Input records section start

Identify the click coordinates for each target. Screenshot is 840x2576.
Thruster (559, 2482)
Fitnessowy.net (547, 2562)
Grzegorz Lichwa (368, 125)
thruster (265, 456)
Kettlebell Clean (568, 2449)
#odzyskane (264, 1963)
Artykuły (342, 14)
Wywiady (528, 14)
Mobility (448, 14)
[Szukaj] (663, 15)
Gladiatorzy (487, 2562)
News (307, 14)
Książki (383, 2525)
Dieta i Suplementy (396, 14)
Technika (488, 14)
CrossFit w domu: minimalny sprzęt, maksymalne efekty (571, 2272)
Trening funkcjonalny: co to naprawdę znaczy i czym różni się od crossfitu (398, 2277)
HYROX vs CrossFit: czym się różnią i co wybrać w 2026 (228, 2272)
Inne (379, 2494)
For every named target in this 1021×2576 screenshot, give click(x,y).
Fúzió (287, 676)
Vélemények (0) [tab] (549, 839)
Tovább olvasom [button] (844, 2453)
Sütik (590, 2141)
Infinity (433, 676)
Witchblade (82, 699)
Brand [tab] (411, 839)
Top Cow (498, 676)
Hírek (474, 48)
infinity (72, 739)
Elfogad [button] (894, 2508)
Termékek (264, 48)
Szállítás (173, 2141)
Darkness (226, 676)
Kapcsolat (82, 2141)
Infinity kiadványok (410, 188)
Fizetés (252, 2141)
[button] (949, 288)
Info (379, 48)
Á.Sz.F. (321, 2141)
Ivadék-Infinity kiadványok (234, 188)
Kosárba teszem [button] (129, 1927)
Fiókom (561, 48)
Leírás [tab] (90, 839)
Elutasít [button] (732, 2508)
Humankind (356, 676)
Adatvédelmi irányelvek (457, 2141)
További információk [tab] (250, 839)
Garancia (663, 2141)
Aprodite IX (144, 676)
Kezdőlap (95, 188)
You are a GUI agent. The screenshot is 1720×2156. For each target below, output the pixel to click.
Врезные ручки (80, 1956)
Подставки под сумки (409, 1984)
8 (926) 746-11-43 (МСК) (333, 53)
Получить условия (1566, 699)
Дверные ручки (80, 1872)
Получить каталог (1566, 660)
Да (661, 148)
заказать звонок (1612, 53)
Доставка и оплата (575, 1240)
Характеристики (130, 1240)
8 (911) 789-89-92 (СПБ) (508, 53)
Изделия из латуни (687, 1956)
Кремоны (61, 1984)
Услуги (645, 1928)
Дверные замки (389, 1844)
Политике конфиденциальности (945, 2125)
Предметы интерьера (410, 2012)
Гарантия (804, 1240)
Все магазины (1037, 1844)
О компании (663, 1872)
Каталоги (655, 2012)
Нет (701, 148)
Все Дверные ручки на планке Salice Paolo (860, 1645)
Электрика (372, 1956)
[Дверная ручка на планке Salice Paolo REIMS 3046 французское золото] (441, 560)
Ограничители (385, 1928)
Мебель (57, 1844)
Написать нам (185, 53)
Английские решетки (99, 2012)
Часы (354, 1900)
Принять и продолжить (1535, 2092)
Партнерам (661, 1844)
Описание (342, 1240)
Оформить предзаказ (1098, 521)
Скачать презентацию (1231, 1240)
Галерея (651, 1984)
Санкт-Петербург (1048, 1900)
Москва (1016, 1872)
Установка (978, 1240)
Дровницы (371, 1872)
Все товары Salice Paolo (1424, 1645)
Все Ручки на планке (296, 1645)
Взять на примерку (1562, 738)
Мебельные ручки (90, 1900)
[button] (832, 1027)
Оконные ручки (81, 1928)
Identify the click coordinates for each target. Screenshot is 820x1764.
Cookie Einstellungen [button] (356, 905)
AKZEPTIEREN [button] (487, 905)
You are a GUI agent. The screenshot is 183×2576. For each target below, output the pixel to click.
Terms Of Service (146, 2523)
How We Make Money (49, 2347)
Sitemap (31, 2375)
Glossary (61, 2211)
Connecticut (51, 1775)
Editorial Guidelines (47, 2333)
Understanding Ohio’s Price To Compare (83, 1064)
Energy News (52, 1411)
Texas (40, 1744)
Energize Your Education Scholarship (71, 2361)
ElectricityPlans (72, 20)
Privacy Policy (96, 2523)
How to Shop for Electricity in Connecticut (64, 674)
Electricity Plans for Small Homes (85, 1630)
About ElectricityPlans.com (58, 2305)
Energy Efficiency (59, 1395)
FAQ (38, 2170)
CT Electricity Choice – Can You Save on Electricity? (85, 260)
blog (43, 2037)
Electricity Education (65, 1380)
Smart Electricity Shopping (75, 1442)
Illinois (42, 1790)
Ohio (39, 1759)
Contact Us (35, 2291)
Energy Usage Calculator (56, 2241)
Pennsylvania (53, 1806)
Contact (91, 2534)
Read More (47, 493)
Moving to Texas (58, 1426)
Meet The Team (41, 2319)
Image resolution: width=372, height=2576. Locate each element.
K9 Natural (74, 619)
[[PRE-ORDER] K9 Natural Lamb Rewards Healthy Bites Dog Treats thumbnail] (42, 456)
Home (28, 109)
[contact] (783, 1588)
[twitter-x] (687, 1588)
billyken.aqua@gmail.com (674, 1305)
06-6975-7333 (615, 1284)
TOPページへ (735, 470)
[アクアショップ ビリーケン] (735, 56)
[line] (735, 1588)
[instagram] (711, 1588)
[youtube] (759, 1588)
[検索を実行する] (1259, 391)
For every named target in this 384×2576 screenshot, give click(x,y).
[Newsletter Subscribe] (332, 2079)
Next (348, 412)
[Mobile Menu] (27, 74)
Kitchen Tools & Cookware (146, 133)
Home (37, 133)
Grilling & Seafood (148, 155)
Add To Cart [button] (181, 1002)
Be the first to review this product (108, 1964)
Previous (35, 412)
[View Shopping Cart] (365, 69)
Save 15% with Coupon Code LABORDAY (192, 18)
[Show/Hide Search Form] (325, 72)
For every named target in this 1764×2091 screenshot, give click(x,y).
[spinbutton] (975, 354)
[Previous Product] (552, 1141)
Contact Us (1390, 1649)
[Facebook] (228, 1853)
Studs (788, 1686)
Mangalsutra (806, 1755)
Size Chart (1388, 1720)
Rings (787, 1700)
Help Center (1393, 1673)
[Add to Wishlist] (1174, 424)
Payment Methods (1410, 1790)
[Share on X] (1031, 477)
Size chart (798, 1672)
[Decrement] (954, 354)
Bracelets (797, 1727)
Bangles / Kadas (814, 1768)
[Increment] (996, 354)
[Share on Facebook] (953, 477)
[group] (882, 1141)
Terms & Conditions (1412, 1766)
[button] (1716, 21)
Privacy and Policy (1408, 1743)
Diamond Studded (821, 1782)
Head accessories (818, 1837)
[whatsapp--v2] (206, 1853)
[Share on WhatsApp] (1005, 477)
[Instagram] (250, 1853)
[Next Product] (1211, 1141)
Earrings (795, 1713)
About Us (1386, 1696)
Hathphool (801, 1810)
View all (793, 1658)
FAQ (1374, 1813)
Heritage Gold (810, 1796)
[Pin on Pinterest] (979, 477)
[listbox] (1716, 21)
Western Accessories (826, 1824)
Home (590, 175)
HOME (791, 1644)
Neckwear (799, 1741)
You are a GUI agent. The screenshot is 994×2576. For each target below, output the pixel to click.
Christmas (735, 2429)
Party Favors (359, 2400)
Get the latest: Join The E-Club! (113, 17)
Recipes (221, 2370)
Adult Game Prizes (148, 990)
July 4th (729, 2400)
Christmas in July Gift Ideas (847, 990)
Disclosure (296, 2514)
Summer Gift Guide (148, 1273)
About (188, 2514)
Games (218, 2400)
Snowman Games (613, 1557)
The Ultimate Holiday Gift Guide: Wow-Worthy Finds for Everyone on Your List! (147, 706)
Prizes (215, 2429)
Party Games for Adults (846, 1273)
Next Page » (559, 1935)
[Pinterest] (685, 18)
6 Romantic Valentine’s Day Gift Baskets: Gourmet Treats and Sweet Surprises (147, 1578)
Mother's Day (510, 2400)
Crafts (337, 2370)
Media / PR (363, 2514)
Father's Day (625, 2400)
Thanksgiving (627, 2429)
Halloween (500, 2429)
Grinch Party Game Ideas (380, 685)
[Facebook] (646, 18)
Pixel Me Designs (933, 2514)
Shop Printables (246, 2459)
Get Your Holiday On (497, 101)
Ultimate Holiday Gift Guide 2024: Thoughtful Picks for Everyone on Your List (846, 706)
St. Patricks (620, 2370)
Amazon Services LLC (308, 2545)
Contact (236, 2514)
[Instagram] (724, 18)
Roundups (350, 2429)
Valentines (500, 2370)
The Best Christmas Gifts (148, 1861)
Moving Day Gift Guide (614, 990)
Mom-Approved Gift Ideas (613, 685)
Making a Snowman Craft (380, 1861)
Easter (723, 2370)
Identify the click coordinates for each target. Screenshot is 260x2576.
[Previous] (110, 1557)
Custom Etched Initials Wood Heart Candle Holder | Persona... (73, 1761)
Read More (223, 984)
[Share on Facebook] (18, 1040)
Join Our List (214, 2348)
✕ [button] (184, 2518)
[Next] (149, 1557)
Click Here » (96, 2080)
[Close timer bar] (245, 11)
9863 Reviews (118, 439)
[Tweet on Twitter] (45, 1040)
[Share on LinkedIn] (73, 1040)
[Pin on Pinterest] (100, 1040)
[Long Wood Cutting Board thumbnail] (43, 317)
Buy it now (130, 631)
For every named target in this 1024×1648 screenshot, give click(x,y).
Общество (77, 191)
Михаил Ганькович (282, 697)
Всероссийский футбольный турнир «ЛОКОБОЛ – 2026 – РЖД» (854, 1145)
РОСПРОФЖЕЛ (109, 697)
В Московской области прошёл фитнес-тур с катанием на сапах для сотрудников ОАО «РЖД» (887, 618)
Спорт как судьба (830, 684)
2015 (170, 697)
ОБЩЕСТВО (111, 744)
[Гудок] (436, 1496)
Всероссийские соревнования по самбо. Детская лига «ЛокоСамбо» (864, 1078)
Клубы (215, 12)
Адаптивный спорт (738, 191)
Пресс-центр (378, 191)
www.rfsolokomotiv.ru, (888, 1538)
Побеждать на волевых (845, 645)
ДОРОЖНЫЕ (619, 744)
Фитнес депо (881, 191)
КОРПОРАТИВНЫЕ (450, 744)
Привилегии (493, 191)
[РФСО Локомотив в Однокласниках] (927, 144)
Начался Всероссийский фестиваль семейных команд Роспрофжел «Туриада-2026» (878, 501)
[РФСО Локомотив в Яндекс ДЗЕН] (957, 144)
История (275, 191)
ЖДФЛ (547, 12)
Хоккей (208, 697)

Input records section end

Work request:
Only the lines above from the one with "Terms & Conditions (1412, 1766)" up to and including the one with "View all (793, 1658)" should be repeated, exactly as written.

Expected output:
Terms & Conditions (1412, 1766)
[button] (1716, 21)
Privacy and Policy (1408, 1743)
Diamond Studded (821, 1782)
Head accessories (818, 1837)
[whatsapp--v2] (206, 1853)
[Share on WhatsApp] (1005, 477)
[Instagram] (250, 1853)
[Next Product] (1211, 1141)
Earrings (795, 1713)
About Us (1386, 1696)
Hathphool (801, 1810)
View all (793, 1658)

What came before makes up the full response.